High Temperature Te-Based Solder Alloys
Professor Mathieu Brochu and Dr. Sunyong Kwon, postdoctoral fellow, Materials Engineering
Executive Summary
High-temperature solders require solidus temperature at least 270 °C and the liquidus temperature at most 350 °C. Small solidification ranges are preferred to avoid solidification defects. The conventional high-temperature solders mainly comprise of Pb, which include Pb-5Sn, Pb-10Sn, Pb-5Ag, Pb-2Ag-8Sn, etc. Sn-based solder alloys are currently used for lead-free solders; but they suffer from high temperature properties due to their low solidus temperature (<260 °C). Alternatively, Bi-based solder alloys were invented (e.g. Bi-Ag), but their solidus temperature (262 °C) is still considered relatively low. For this reason, Pb-based alloys for HT solder applications have been exempted from the Restriction of Hazardous Substances (RoHS), but this exemption will not be permanent. The present invention provides four alloy compositions, whose eutectic temperatures ranging from 300 to 350 °C depending upon compositions. The alloys contain over 50 atomic percent Te, and an effective amount of Ag and Cu, optionally with Sn. Although Te is mildly toxic for humans, it is not hazardous for the environment. As such, Te is not listed in RoHS. Te has been used as an essential element for photovoltaic solar cell and thermoelectric materials. The technological limitation to be addressed is to develop lead-free, high solidus temperature, high service temperature alloys. The main advantage of the invention is the ideal eutectic temperatures (small solidification range) for high-temperature solder applications. In addition, Te is less reactive to oxygen than Bi and Sn, as such, oxidation during soldering can be reduced.
Accelerated Alloy Discovery Through Machine Learning: The KASSANDRA Method
Professor Mihriban O. Pekguleryuz and Dr. Luis Angel Villegas-Armenta, postdoctoral researcher, Materials Engineering
Executive Summary
Designing new materials is crucial to face the ever-increasing engineering challenges of the future. Particularly for metals, the light-alloy design is a process that involves great time and expenses to perfect a proposed material. This is traditionally done by incrementally adding elements to an alloy and testing various heat treatments until the desired properties are obtained, which involves substantial work at each iteration. The KASSANDRA method is a novel solution to design light alloys that relies on artificial intelligence to dramatically accelerate the design process. It is a flexible approach that can be applied to a wide range of challenges: mechanical resistance, corrosion resistance, ductility improvement, cost reduction and more. It has the potential to reduce the development process from years to weeks, reducing costs and giving companies a competitive edge over others traditional approaches.

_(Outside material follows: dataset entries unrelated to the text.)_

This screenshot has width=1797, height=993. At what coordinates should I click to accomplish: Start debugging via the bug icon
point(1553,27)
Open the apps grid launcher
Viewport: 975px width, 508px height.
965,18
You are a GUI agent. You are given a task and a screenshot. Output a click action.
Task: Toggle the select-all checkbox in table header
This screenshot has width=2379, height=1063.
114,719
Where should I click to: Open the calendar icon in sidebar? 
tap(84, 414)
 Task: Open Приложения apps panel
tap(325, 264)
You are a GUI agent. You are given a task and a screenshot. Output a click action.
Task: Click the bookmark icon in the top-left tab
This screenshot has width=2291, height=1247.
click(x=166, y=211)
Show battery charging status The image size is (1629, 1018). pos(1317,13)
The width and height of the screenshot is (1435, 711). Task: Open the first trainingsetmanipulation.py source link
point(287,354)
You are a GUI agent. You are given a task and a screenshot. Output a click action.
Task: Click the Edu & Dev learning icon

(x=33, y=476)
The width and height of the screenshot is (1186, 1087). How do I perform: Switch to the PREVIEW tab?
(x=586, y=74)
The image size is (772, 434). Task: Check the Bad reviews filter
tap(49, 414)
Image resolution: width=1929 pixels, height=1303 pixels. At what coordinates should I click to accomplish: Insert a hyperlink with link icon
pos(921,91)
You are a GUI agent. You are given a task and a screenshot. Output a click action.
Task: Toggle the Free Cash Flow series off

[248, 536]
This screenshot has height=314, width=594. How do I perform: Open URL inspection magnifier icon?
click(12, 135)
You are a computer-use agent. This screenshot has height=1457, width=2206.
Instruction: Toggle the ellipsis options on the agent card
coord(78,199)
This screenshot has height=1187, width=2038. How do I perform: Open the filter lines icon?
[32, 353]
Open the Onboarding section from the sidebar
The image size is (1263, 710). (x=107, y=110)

Specifically, a CMOS imaging sensor is coupled with a sample microfluidic system. Samples swabbed from regions with high fluorescence will be placed on the microfluidic channels/wells on top of the CMOS sensor. Light will be generated during the ATP-mediated chemiluminescence reaction from the samples containing aerobic microorganisms, and the emitted light will be recorded and further analyzed for quantitatitation. We anticipate that a combined fluorescence and chemiluminescence approach will overall speed up the cleanliness assessment and increase the uptime for the processing facility or kitchens. Within the frame of this proposal, we will work on the adaptation and validation of the ATP chemiluminescence detection on a CMOS sensor and evaluate its use in conjunction with the CSI-D fluorescence device. Successful validation of this combined approach will lead to a robust tool for food safety inspection and quality control.